The movie opens with Michael Keaton’s character, the faded, former Hollywood star Riggan Thomson, meditating. What is instantly striking is the sight of him doing so whilst levitating cross-legged three-feet up from the floor. And so the almost continuous camera stream rolls on from there, giving us the first metaphor for Riggan’s mental state and perception of the world.
 
Keaton’s character is hounded by self-doubt, the need for validation, and the voice of the Birdman character he successfully portrayed in a three-movie franchise. His last roll of the dice, financially and from a career perspective, is a Broadway production of the Raymond Carver short story collection, What We Talk About When We Talk About Love. From the start we see the turmoil descend into madness, dragging Riggan down in the process.
 
Strong performances from each member of the cast help the pacing remain concise. Not since Pulp Fiction has a movie felt so unique, fresh, or a redefining moment within the rules of the cinematic experience. Just like that movie, star-studded names give career defining characters. Admittedly, Pulp Fiction had more of those names, but the handful here are plentiful for the scope of the story. Edward Norton reveals another side to his range as he balances what could possibly be Michael Keaton’s grandest creation to be caught on celluloid.
 
Unlike Pulp Fiction, a movie that cut back and forth, we are thrown headlong into the story that never looks back and each step forward presents a new danger. As this occurs the inner voice of Birdman grows more dominant. There are moments that have clearly been lifted from real-life experiences. The director has worked backstage on Broadway productions, Keaton himself the lead in 1989’s Batman, the movie that arguably restarted the superhero craze for movie goers, and the scathing monologue from Lindsay Duncan as a Times movie critic encapsulates how “real” actors see the Hollywood extreme.
 
With such a statement being made in the film it could be easy to assume Birdman is a piece trying to defend mainstream movies.

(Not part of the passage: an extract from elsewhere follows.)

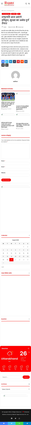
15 (23, 253)
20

However, it is far too intelligent to pause on this singular issue, it merely acknowledges the point of view. Its moments of dark comedy also divert the mood away from a self-absorbed two-hour reflection.
 

 

Thanks to the perfect balance of cinematography, story, performances, soundtrack and the direction of the movie, few should argue with its awards haul. Sadly, it’s this recognition that has started to take away some of the shine. The rating on IMDb continues to plummet as people load the lowest rating possible to its tally. But make no mistake: this is a 5 star, 10/10 flick. It is the closest we’ll come to mainstream art. Anyone that denies its brilliance is displaying ignorance. Without it being a virtue.